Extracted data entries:

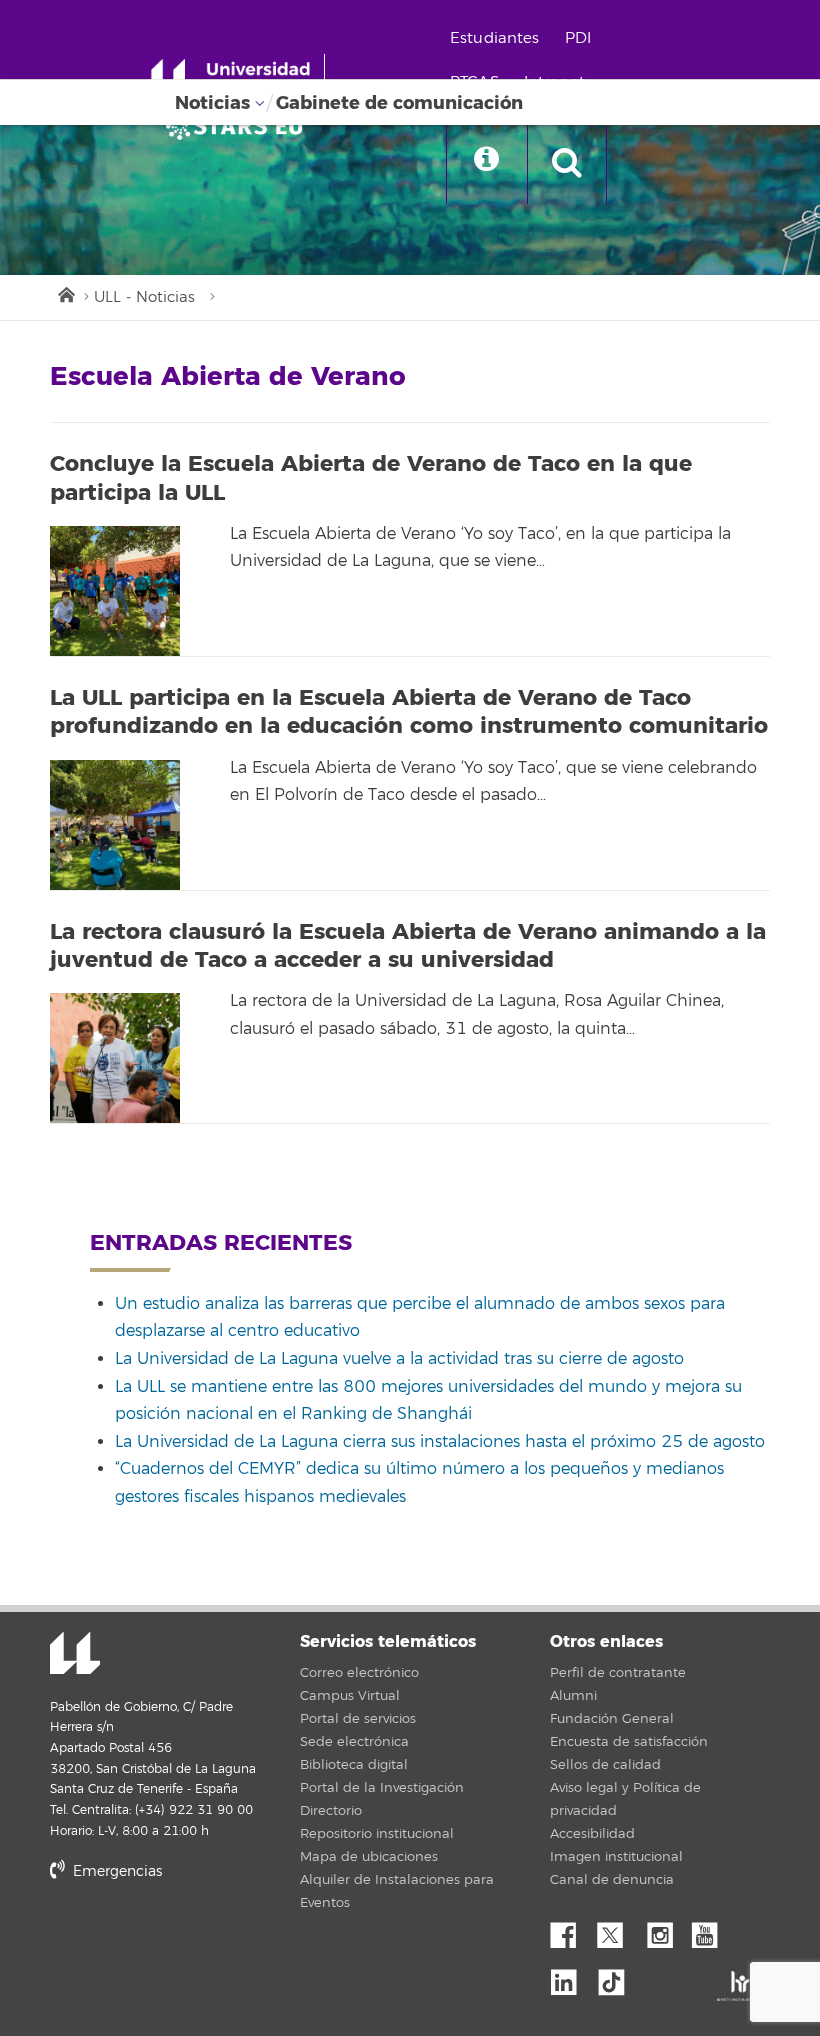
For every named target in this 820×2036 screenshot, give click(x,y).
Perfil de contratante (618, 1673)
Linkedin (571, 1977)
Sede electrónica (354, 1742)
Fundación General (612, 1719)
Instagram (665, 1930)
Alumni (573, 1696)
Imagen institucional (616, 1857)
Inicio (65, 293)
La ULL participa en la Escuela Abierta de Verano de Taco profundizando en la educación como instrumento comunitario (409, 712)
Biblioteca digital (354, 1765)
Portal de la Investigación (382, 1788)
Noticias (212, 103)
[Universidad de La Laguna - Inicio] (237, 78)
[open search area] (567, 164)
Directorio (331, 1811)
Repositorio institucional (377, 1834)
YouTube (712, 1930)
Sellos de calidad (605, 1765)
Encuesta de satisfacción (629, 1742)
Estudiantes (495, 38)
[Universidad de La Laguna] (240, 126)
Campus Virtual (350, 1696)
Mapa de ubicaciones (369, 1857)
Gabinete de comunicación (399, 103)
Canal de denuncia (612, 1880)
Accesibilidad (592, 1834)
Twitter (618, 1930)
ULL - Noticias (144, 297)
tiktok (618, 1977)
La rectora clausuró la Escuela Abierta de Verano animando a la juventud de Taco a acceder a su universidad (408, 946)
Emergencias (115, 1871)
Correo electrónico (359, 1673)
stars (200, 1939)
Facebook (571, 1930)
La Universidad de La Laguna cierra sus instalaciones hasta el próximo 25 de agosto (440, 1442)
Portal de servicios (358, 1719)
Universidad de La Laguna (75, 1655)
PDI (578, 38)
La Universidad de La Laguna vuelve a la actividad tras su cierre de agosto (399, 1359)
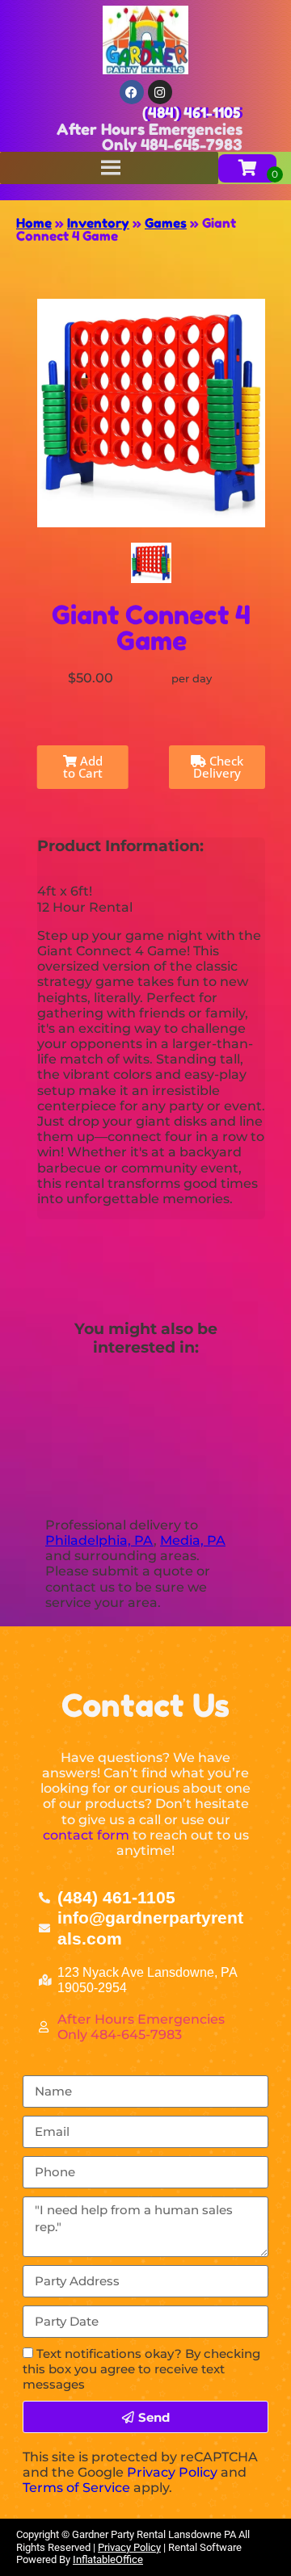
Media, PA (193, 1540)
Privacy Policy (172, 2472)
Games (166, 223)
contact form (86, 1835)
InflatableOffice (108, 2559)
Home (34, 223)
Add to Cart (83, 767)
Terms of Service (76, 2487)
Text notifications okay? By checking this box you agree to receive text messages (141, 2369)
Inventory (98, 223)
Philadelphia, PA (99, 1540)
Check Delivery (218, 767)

▸ **Task goal**
Beginning at the line that contains "Add to Cart (83, 767)", reproduce every line down to the last line of the entries above, exactly and only those.

▸ **Written response**
Add to Cart (83, 767)
Terms of Service (76, 2487)
Text notifications okay? By checking this box you agree to receive text messages (141, 2369)
Inventory (98, 223)
Philadelphia, PA (99, 1540)
Check Delivery (218, 767)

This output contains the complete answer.